For more information about Colorado's child custody laws, contact us at 720-809-8310 today.
Q:Do I need to prove the reason for the divorce?
A:You do not need to prove any grounds for divorce in Colorado. The Court will not ask you to describe why you are getting a divorce. The spouse filing for divorce just needs to tell the court that the marriage is “irretrievably broken.” There is no need to prove that there was infidelity, abuse, or gross financial mismanagement in order to get a divorce, though those issues may impact some of the issues to be settled or determined in the divorce case.
Q:How is parenting time split by Colorado family law courts?
A:The court, by default, assumes that a child benefits the most from spending time with each parent and that both parents should be able to participate in decision-making on behalf of the child equally. The Court orders specific parenting plans based on the best interests of the child, and the circumstances of the parties determines the best schedule.
Q:Do mothers get priority in child custody orders?
A:Neither mothers nor fathers have priority in child custody cases. The Court uses the best interests of the child as a guide to make orders concerning the child. The Court prioritizes the child’s needs over the parents’ needs.
Q:What is marital property in a divorce?
A:All assets and debts accumulated while married are presumed to be marital property. There are a few exceptions, including inheritances and gifts. However, even inheritances or gifts can become marital property if they are used in certain ways, such as purchasing a joint asset. During a divorce, the court will to divide all marital property equitably. Equitable distribution is based on what is found to be fair, not necessarily equal.

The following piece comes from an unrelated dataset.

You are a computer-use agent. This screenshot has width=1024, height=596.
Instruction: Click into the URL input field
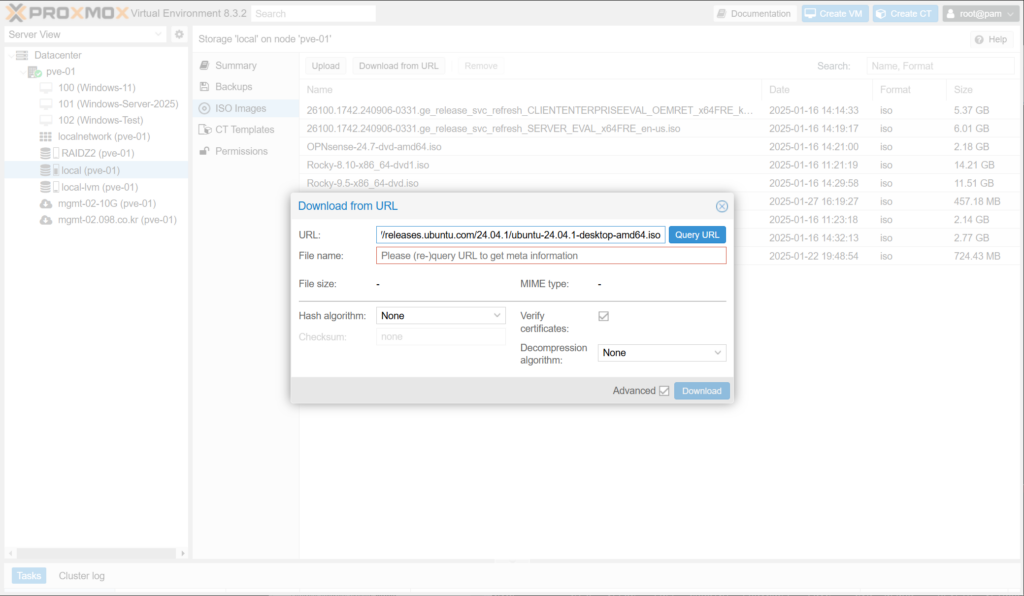click(x=520, y=235)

Q:How is paternity established?
A:Paternity can be established in three ways in Colorado. First, paternity is automatically assigned to the man who is married to a woman when she gives birth unless he denies paternity at the time of birth. Second, paternity can be voluntarily assigned if both parents agree. Last, a court order can assign paternity, such as in a contentious divorce, after a paternity test and analysis of the child’s relationship with each possible father is conducted.